Meantime, the prudential regulator's new standard designed to strengthen the management of operational risk - raises the bar considerably - especially when funds are experiencing a high staff attrition rate.

Nair says CPS 230 is the most significant standard to be implemented in the last three years.

""It will require greater investment in highly critical areas, harden a number of the controls with inconsistent operation, and test many funds on the adequacy of their resources and capabilities and how they think about risk and resilience."

"APRA is significantly raising the bar for operational resilience for all funds, which is a good thing/"

"The new standard places additional pressure on resourcing in an environment of elevated role attrition with even higher role replacement costs of up to 30 per cent in some cases.

After the merger

Late last year, Mine Super and TWUSUPER entered into a preliminary non-binding Memorandum of Understanding to explore a merger between the two funds.

After bedding down the merger to create a combined $20 billion fund, Nair plans to look for other merger partners subject to the direction of the future merged trustee board.

The chief executive concedes, however, that the number of merger partners available shrinks in line with the market. That said, there is a proliferation of medium-sized funds with assets of between 20 and 50 billion.

But in his view, that doesn't mean that at $20 billion, the merged entity lacks scale.
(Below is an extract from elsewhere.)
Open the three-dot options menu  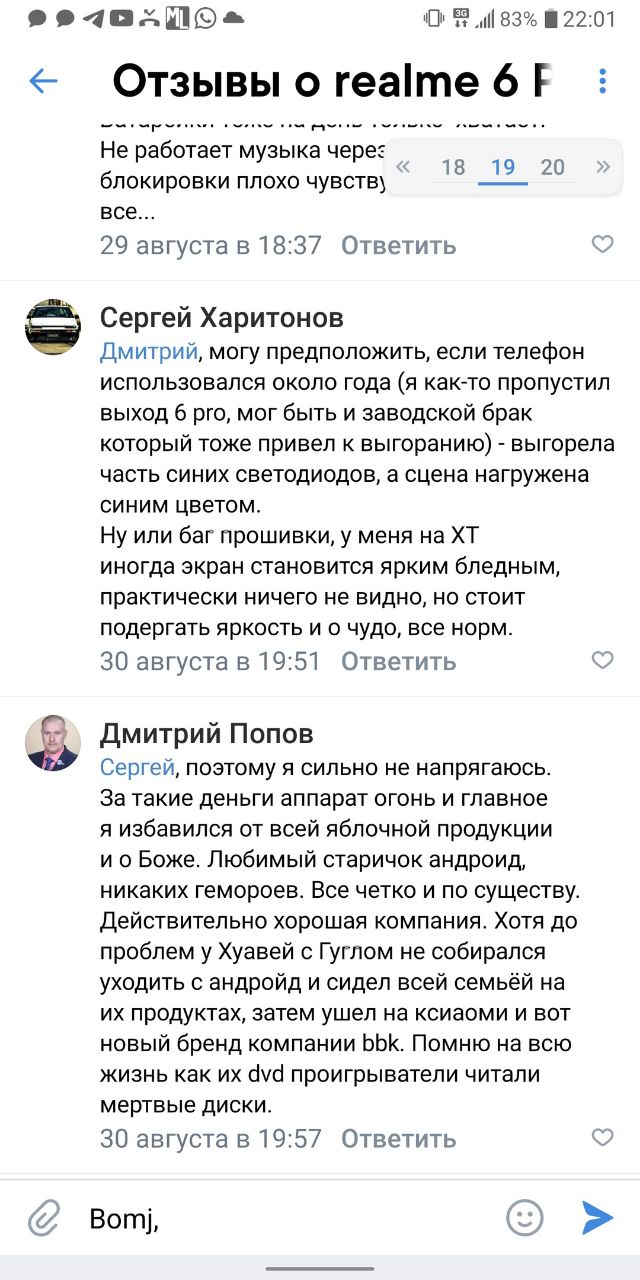(x=602, y=81)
"All funds look small compared to AustralianSuper and Australian Retirement Trust. It's an unhelpful benchmark that erodes confidence in the sector," he notes.
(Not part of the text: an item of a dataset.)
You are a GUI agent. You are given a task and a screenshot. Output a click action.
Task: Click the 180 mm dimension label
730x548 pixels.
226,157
Like many of his peers, Nair dismisses scale as a proxy for performance. And over the last two or three years, you have seen some small funds perform incredibly well in the context of the performance test.

He cites Rainmaker Information which reveals the best MySuper investment options as of 30 November 2022.

Hostplus' Balanced option ranked first in Rainmaker's latest superannuation performance tables with a 6.3% annualised return over three years.

Telstra Super's MySuper Growth option was second at 6.1 per cent, followed by Mine SuperMine SuperHigh Growth at 6 per cent.

The year ahead

As for the year ahead, Nairi believes it will be as difficult, or more difficult than 2022.

Generally speaking, Nair believes that 2023 will be as difficult or more difficult than 2022.

"Obviously, while inflation is still rising, we believe that we have more rate risk behind us than in front of us, which is good. Hopefully, we should start to see some stabilisation this year. Mine Super's base case is still for a US recession, but he is open to the possibility of a soft landing or shallow recession through 2023,

"We are keeping a close eye on emerging markets as we see these carrying a level of geopolitical and economic tail risk for our investment strategy.

We remain committed to credit and fixed income investments, and whilst fixed income especially has been very challenging through 2022 we are seeing signs of real value in the bond outlook alongside the risks of further volatility."